#### Quoted passage:
Use heuristics to resolve ambiguities in UDP car data
maxbechtold opened this issue · 9 comments
By including the top gear of each car (cf. https://github.com/soong-construction/dirt-rally-time-recorder/releases/tag/v2.5.1), only a few pairs of ambiguous cars remain.
Most of these pairs can be told apart by their gearbox. It is either sequential or H-pattern. In the latter case, the timerecorder could test for non-sequential gear changes (e.g. 4>2 or 3>R). If any occur till the end of a stage, this indicates H-pattern shifting and it would be safe to assume which car was driven (disregarding substantial drop-outs in UDP telemetry).
In the case an H-pattern vehicle is driven without skipping gears or with the game configured to use sequential shifting instead, no false assumption is made.
Originally posted by @maxbechtold in #12 (comment)
Two pairs in DiRT Rally 2.0 will still not be distinguishable by the described heuristics:
- Fiat 131 Abarth Rally and Subaru Impreza WRX STI NR4
(both 5-speed H-pattern vehicles) - Skoda Fabia R5 and Volkswagen Polo GTI R5 (both 5-speed sequential vehicles)

#### Data:
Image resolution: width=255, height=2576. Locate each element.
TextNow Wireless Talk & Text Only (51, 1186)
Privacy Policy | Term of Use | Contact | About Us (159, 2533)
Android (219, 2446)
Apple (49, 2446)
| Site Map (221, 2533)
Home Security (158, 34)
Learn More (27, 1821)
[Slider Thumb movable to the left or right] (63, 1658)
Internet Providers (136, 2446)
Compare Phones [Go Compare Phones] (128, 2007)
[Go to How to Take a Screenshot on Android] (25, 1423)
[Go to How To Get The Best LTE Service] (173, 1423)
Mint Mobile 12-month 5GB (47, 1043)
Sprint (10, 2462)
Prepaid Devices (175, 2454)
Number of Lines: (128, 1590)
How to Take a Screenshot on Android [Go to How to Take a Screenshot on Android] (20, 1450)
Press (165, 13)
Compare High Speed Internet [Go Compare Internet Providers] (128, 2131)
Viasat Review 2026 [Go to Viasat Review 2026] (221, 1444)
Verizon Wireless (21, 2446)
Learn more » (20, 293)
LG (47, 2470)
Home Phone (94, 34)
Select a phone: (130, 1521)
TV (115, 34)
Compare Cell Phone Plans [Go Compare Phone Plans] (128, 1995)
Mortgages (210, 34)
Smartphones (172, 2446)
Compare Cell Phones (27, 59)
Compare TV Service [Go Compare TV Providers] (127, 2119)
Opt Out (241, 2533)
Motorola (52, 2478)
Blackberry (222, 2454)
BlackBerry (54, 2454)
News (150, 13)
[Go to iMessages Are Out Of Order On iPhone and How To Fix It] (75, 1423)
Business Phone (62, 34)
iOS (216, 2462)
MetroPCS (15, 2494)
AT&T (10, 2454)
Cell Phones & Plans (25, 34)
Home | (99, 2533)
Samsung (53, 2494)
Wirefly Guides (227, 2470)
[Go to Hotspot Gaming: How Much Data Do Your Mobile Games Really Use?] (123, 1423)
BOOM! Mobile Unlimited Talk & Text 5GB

#### Exercise instructions:
Decide whether each statement agrees with the issue about ambiguous car data, answering yes or no and quoting the deciding words. 1. Adding each car's top gear leaves only a few ambiguous pairs. 2. The Skoda Fabia R5 and Volkswagen Polo GTI R5 both use H-pattern gearboxes. 3. Driving an H-pattern car with the game set to sequential shifting leads to a false assumption. The material is not needed for this work.

#### Task solution:
1. Yes: "only a few pairs of ambiguous cars remain"
2. No: "Skoda Fabia R5 and Volkswagen Polo GTI R5 (both 5-speed sequential vehicles)"
3. No: "In the case an H-pattern vehicle is driven without skipping gears or with the game configured to use sequential shifting instead, no false assumption is made."